- _Task instructions_
a) Give a two-sentence summary of the China update post.
b) Pick up the China update post on avoiding Chinese-made goods and keep writing it past its last sentence.
*** Opening Source text ***
Wednesday, August 14, 2002

China Update

I no longer think it's enough just to say "I'm not going to buy products made in China." I think now I have to tell store managers when I'm leaving without a product because they only carry Chinese brands. If you do this, you will find store managers making faces that indicate they are working very hard at being patient with another religious nut, but that's okay. Personally, I'm not seeking martyrdom, but suffering for our convictions is supposed to be part of the territory, and if putting up with condescension from the manager of the local Wal-Mart is the cross I must bear, then so be it.

BUT, if all of you out there who are doing this (and a number of you have written to say you are) also tell the stores what's going on, it is just possible they will begin to sense a trend. And businesses, being driven by the bottom line, will follow any trend they think might be profitable.
*** Closing Source text ***
*** Opening Given records ***
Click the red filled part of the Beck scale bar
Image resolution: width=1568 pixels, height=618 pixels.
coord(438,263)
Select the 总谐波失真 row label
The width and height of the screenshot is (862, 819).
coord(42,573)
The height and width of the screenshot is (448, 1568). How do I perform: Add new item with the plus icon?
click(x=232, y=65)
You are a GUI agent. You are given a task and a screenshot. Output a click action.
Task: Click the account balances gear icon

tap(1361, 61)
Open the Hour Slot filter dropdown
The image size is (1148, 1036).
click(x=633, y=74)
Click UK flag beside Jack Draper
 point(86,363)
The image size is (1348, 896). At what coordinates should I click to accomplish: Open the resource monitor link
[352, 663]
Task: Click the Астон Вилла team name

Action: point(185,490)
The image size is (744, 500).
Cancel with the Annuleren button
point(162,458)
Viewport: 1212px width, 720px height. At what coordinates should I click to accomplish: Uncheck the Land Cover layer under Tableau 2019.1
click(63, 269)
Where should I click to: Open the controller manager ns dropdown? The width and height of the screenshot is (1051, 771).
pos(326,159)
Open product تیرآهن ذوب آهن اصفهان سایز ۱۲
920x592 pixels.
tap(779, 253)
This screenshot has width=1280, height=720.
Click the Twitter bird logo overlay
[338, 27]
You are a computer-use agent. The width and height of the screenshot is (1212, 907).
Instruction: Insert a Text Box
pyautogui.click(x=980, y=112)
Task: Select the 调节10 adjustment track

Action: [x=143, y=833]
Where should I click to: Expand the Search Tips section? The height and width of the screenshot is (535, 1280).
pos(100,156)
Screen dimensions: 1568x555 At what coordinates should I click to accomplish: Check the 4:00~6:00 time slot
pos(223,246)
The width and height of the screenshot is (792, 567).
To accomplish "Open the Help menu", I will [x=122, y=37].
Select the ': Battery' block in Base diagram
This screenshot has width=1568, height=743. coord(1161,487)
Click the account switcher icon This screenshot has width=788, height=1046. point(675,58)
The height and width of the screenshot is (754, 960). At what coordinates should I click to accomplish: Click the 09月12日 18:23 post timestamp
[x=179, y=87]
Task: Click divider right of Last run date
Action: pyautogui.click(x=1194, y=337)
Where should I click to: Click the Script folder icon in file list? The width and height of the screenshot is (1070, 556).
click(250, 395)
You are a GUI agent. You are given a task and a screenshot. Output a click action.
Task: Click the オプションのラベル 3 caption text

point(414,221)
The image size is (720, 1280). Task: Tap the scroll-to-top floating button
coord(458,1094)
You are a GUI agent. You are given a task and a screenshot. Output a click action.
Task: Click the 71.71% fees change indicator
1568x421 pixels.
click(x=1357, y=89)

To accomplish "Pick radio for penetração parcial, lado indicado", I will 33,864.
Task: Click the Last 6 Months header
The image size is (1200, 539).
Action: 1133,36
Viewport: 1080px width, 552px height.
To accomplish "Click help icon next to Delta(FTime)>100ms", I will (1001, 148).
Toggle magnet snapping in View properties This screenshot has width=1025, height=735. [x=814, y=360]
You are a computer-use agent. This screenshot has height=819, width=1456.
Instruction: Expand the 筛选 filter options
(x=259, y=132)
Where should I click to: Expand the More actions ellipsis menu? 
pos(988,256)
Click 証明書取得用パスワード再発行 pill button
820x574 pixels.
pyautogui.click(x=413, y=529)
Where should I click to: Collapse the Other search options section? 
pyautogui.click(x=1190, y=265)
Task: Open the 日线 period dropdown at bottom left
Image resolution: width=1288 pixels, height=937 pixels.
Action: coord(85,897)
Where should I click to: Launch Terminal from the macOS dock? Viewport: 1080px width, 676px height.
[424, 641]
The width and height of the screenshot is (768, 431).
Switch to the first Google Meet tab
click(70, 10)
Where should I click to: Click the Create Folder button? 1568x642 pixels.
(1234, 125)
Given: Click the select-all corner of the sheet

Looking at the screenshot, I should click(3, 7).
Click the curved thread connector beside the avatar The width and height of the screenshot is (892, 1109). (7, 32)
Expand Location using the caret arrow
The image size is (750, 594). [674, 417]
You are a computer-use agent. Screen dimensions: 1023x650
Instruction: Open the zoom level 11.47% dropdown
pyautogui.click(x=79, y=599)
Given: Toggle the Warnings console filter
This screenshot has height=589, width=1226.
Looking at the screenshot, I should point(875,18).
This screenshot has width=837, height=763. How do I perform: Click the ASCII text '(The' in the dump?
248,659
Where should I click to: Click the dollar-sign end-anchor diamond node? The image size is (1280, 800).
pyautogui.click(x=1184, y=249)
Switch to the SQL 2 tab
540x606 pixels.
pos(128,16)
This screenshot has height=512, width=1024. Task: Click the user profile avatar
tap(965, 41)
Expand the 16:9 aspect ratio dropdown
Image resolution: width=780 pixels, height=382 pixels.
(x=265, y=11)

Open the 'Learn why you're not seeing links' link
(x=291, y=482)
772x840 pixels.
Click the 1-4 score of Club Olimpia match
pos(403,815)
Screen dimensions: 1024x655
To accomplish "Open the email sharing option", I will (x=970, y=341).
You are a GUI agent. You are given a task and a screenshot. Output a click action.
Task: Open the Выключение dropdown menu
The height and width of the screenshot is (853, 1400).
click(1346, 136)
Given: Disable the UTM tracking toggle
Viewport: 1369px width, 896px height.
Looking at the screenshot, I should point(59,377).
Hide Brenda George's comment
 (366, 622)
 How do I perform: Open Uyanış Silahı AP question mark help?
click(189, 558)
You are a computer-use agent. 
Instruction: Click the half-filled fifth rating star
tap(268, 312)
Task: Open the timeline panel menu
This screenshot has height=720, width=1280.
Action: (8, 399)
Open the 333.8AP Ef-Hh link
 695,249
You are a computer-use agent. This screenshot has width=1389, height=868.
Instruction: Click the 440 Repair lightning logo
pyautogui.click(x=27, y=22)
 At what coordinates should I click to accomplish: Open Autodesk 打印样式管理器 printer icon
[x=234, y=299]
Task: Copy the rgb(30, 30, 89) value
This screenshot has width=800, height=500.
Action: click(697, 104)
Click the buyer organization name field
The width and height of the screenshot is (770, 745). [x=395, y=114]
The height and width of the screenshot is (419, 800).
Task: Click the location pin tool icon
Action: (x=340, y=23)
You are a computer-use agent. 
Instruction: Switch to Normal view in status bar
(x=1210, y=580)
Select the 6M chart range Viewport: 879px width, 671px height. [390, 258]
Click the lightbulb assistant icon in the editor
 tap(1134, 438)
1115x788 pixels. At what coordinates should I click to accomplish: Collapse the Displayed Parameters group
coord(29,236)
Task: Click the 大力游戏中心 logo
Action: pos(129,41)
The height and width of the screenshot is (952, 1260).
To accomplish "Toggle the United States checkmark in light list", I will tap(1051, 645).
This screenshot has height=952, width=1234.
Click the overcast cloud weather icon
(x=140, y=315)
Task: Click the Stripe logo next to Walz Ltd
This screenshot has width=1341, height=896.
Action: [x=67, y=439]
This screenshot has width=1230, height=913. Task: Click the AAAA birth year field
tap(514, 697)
*** Closing Given records ***
- _Task answers_
a) The writer argues that refusing to buy Chinese-made products is no longer enough, and that store managers should be told when a shopper leaves empty-handed because the store carries only Chinese brands. Managers may respond with strained patience, which the writer accepts, but if many people do this, stores may sense a trend and, being driven by the bottom line, follow it.

b)
Mrs. Kairos Guy suggested, for instance, that I call LL Bean. LL Bean unfortunately almost exclusively sells footwear that is made in China. But Bean is a company that takes stands and responds to its customers. If enough people contact them about this, it may prompt them to think about changing their vendors,or putting pressure on the vendors to change their practices. Or, failing that, Bean might at least have enough clout with the vendors to get them to certify that they aren't using slave/prison camp labor or factories owned by the military.

Something like the "Sullivan principles" (from South Africa's Apartheid days) adapted to China would be especially useful in situations like this. Sadly, all the people who were so active on South Africa seem not to be very interested in a situation in China that is also morally heinous.